▼
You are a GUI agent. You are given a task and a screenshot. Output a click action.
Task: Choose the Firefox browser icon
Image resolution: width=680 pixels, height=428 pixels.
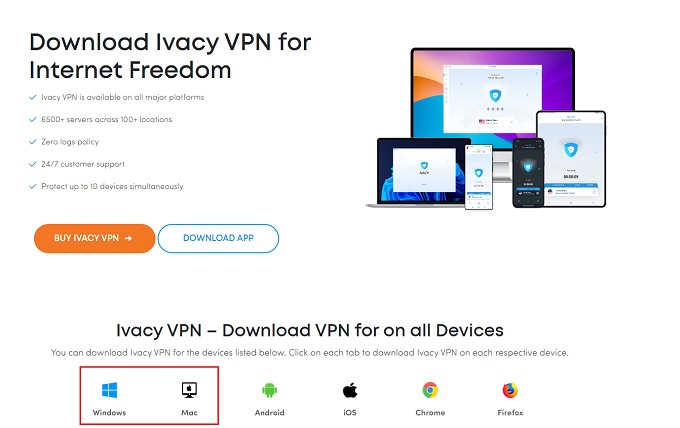pos(510,390)
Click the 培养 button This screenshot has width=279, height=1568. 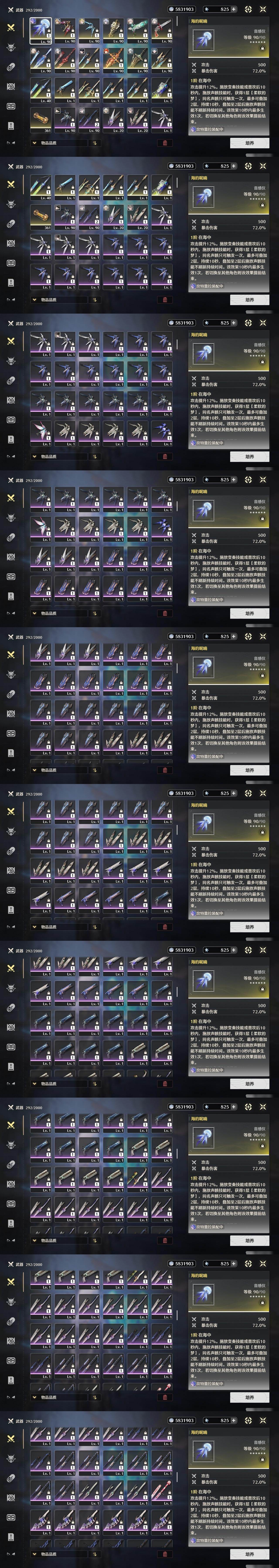250,143
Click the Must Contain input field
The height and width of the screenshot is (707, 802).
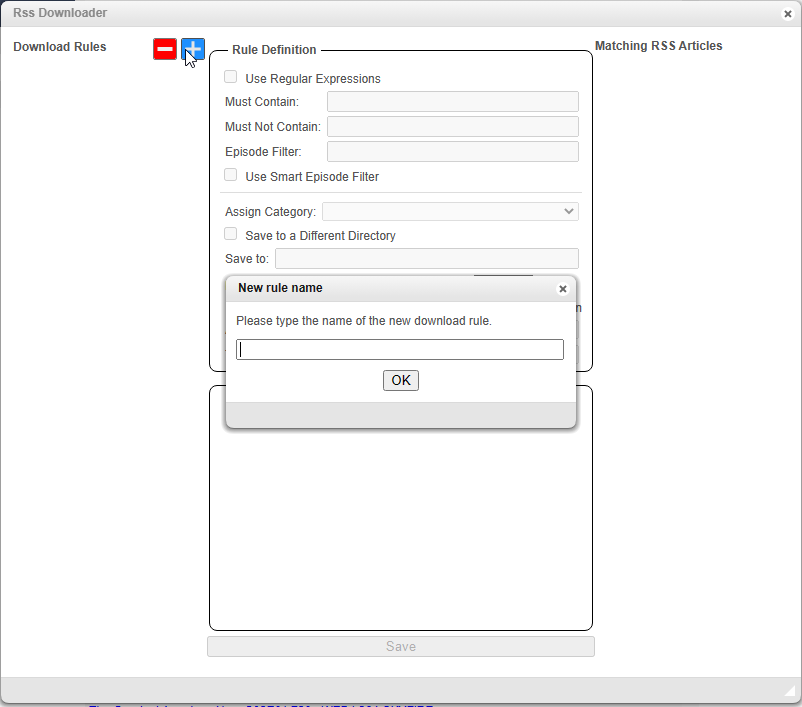tap(452, 102)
▲
**WHAT THE TASK ASKS**. Starting at the line that contains "Click the Must Contain input field", please write out each line through the last line of the data, both ends included, and keep pictures out of the copy.

**WRITTEN SOLUTION**.
Click the Must Contain input field
The height and width of the screenshot is (707, 802).
tap(452, 102)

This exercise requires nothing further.